Imprese femminili: il protocollo d’intesa

Grazie al protocollo ed alla sua proroga, ciascuna delle banche aderenti prevederà un plafond finanziario per la concessione di finanziamenti destinati alle imprese femminili ed alle lavoratrici autonome. I finanziamenti saranno finalizzati a realizzare gli investimenti per lo sviluppo dell’attività dell’impresa o della libera professione delle donne, saranno finalizzati a incentivare la realizzazione e la nascita di nuove imprese a prevalente partecipazione femminile o l’avvio della libera professione ed a favorire la ripresa delle Pmi e dell’attività delle lavoratrici autonome.

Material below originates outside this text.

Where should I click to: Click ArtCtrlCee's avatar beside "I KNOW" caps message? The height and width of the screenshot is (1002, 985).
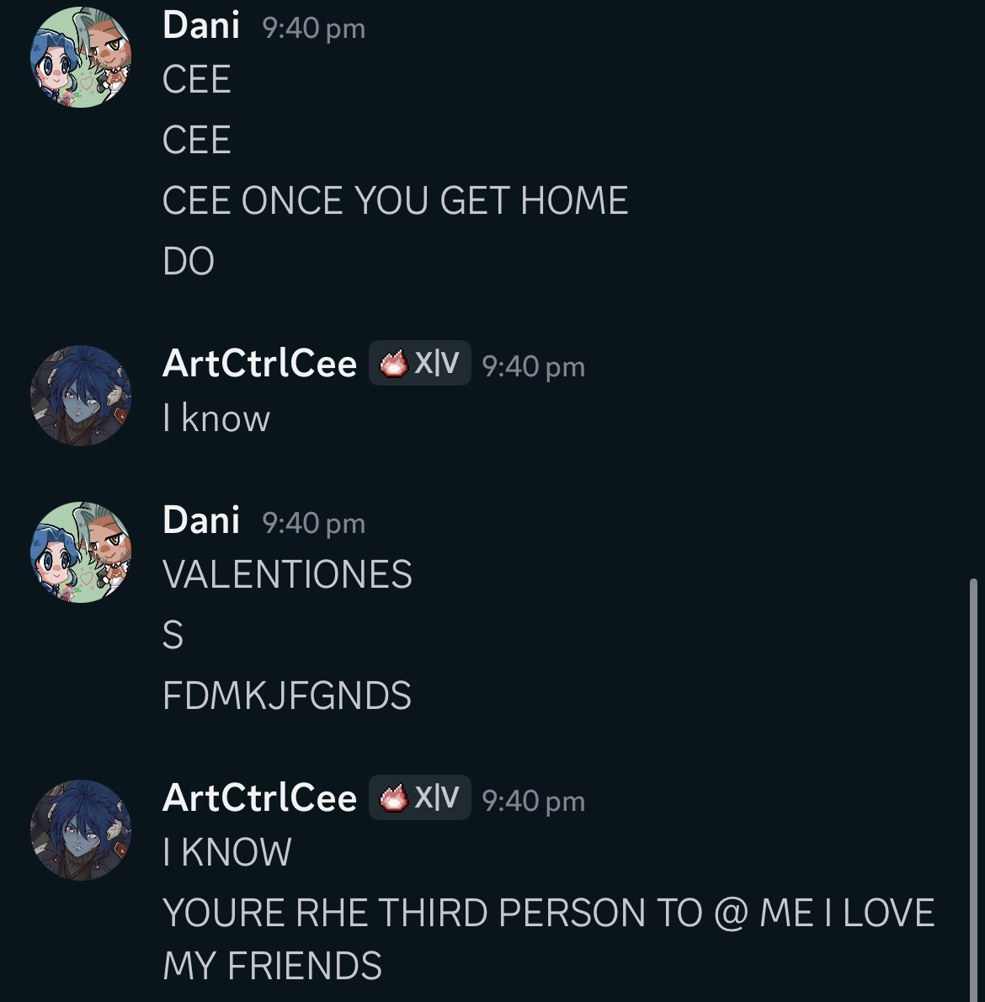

Il Protocollo prevede anche la possibilità che il rimborso del capitale dei finanziamenti possa essere sospeso una sola volta e per un periodo fino a 12 mesi in caso di maternità dell’imprenditrice o della lavoratrice autonoma, grave malattia dell’imprenditrice o della lavoratrice autonoma, oppure del suo coniuge, o convivente, o dei figli ed anche in caso di malattia invalidante di un genitore o di un parente o affine entro il terzo grado che conviva con l’imprenditrice o con la lavoratrice autonoma.